▶ Task to carry out:
Arrange the lines below, from the start of the source records through the line containing "pos(536,73)", as a two-column CSV with the headers request and answer. Give one row per request, putting its text and its answer each in a single quoted field, with line breaks replaced by spaces.

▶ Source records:
## start

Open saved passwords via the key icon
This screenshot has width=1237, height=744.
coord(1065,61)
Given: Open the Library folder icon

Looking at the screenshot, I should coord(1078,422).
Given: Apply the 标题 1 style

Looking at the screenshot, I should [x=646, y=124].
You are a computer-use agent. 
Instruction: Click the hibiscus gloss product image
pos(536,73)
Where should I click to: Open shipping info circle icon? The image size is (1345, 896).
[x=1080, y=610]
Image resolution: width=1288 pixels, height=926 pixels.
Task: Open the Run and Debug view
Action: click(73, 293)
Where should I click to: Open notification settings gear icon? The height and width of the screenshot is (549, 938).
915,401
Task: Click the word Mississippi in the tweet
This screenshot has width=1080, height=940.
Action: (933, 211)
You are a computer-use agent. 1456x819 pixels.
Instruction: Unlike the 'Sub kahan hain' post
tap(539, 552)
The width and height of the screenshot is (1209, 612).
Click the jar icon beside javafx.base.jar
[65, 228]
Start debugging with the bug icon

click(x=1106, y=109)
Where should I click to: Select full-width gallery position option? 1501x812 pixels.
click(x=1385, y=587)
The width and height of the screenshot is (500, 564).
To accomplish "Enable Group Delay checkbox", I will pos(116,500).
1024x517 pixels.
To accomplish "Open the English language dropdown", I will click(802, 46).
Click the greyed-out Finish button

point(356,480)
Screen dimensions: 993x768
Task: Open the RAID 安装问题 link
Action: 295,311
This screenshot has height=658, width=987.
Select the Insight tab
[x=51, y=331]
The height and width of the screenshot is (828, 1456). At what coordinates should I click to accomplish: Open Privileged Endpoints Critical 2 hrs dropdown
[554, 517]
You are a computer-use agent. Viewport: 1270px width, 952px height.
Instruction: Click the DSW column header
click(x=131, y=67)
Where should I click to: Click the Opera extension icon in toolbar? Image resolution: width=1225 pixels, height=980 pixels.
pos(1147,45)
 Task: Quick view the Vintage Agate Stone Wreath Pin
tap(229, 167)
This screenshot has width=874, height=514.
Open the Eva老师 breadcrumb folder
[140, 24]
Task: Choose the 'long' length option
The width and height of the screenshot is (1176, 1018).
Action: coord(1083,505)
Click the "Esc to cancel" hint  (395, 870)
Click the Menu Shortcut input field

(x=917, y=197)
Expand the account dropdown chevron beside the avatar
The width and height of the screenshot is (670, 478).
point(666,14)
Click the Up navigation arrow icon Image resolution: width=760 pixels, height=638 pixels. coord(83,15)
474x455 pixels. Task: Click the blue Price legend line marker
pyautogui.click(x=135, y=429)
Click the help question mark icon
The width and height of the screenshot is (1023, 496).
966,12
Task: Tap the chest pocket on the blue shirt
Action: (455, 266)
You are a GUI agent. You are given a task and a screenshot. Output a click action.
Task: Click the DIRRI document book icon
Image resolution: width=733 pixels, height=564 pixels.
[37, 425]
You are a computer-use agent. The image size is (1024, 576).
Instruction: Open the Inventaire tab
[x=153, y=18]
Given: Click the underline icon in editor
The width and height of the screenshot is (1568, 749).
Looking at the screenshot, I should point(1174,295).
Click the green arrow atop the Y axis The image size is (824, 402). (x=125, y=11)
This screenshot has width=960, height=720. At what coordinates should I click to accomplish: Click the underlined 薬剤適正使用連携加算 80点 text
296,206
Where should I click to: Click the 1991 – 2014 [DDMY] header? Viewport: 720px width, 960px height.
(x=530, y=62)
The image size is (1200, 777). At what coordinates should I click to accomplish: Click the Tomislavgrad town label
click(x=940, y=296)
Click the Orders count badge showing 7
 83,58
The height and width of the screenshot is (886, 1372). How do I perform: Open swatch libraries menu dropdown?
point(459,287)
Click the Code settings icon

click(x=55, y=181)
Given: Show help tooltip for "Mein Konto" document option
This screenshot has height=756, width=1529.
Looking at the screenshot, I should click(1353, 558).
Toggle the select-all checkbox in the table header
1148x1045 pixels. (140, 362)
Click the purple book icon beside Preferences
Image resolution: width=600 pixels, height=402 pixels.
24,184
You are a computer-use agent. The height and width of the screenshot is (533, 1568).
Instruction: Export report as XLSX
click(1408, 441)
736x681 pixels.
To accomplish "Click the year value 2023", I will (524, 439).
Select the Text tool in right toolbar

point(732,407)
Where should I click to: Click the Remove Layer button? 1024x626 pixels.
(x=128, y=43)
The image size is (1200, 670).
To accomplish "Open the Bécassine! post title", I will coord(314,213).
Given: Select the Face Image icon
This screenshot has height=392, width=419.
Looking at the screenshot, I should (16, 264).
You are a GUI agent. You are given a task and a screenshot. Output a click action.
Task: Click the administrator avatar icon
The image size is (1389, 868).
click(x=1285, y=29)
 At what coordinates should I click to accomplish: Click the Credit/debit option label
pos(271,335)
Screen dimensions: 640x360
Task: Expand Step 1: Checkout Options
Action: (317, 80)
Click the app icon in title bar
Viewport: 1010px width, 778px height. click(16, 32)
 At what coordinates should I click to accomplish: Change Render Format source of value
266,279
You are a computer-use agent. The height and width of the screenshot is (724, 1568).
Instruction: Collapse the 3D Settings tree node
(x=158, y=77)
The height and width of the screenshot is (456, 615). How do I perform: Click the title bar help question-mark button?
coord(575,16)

## end

▶ Expected answer:
request,answer
"Open saved passwords via the key icon This screenshot has width=1237, height=744.","coord(1065,61)"
"Given: Open the Library folder icon","Looking at the screenshot, I should coord(1078,422)."
"Given: Apply the 标题 1 style","Looking at the screenshot, I should [x=646, y=124]."
"You are a computer-use agent. Instruction: Click the hibiscus gloss product image","pos(536,73)"